THE BANKS AND THE DEPOSITORS

Regulators may do well by earning their pay

The Economic and Financial Crimes Commission (EFCC) recently raised some weighty allegations against some chief executives in the banking industry. The accusations ranged from hosting lavish parties, buying exotic vehicles to acquisition of properties at home and abroad. Besides, some are allegedly giving loans to their cronies without the necessary collateral. “We want bank executives to keep to their ethics of their profession, protect depositors’ funds and avoid unnecessary luxury at the expense of their banks,” the commission said.

The EFCC is the only anti-graft agency which still poses a strong challenge to impunity. The allegations against the chief executives are serious and troubling. Unfortunately, this is not the first time such allegations are made against many of those entrusted with public funds in the banking sector. Some of them had failed public expectations in the past while cursory supervision of the banking industry has cost the nation dearly. Between 2008 and 2009, the impacts of the distress in the sector, largely attributed to inadequate regulatory attention, are still being felt. To the extent that corruption is a cankerworm that is threatening to destroy our nation, it must be fought with all that we have.

Indeed, this newspaper, had on a couple of occasions, underlined the challenges before the anti-graft body and had repeatedly called on the federal government to cater to its needs, including the provision of better funding and improved training and equipment that would upscale its capacity for investigation and prosecution of corruption cases. In addition, we supported a closer supervision, continuous stress testing and timely remedial actions to ensure that none of our banks failed.

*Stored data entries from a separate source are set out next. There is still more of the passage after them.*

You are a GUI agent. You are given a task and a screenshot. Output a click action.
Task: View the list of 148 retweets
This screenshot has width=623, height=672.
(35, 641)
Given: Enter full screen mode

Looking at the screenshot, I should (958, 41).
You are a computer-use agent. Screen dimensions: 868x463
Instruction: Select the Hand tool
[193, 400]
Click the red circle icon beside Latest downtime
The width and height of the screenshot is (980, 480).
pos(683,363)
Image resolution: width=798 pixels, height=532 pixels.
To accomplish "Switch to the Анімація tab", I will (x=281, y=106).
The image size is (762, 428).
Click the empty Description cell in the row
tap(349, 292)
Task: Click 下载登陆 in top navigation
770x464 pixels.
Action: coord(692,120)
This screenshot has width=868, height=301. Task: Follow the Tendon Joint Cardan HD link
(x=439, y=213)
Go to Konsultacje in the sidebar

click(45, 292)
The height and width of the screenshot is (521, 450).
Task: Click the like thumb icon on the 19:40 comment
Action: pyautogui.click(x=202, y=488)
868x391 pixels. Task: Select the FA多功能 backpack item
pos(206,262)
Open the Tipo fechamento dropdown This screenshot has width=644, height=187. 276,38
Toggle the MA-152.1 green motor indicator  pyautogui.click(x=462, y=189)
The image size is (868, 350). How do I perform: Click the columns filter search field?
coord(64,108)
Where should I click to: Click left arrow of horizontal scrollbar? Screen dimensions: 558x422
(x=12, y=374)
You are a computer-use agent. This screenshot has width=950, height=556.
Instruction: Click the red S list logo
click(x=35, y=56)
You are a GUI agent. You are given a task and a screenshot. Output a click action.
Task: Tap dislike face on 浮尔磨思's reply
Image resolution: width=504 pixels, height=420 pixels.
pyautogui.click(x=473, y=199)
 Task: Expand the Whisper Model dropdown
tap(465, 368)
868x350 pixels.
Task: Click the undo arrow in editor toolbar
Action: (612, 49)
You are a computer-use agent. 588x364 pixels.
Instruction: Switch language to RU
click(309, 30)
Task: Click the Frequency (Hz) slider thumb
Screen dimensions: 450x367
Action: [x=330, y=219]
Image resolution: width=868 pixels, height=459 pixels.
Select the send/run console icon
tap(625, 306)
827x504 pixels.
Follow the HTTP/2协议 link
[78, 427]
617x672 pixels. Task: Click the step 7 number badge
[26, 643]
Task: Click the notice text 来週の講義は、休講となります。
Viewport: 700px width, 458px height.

There is no doubting the fact that there are some issues with banking operations, judging by what happened in the immediate past. On loans repayment, for instance, it is important that the regulatory authorities pay closer attention to supervision. Loans don’t just go bad overnight. A proactive regulation should detect early warning signals and ensure the right thing is done.

There is therefore the need to strengthen regulatory rules because if banks failed in the past, they can fail again. Fortunately, the banking industry in general is better regulated by the Central Bank of Nigeria (CBN).

This underscores the need for the EFCC to, at all times, act within the law. By respecting the rights of suspects and complying fully with the orders of courts, it will be far easier for the anti-graft to sustain and institutionalise the war against corruption. The reality of the Nigerian society in recent years, especially since the advent of social media, is that inaccurate and false reports quickly take a life of their own and may be taken to be the true version of events. Anyone, no matter how highly placed in the society, should be invited for questioning by the law enforcement agencies if he or she has infringed on the law.

In these days when the government is badly in need of boosting Foreign Direct Investment (FDI) flow into the country, false and inaccurate reports about some prime movers of the economy can send the wrong signal to foreign investors resulting in the nation potentially losing billions of dollars in investments. We reiterate the need for caution particularly because of the negative effect false reports portend for these organizations, the banking industry and the overall economy. With the country’s bloated debt profile set to increase even further with an additional $30billion, financial experts have said that more effort should be put into trying to attract private capital into the economy.

All said, it is significant that the regulatory authorities should justify their pay by doing their work.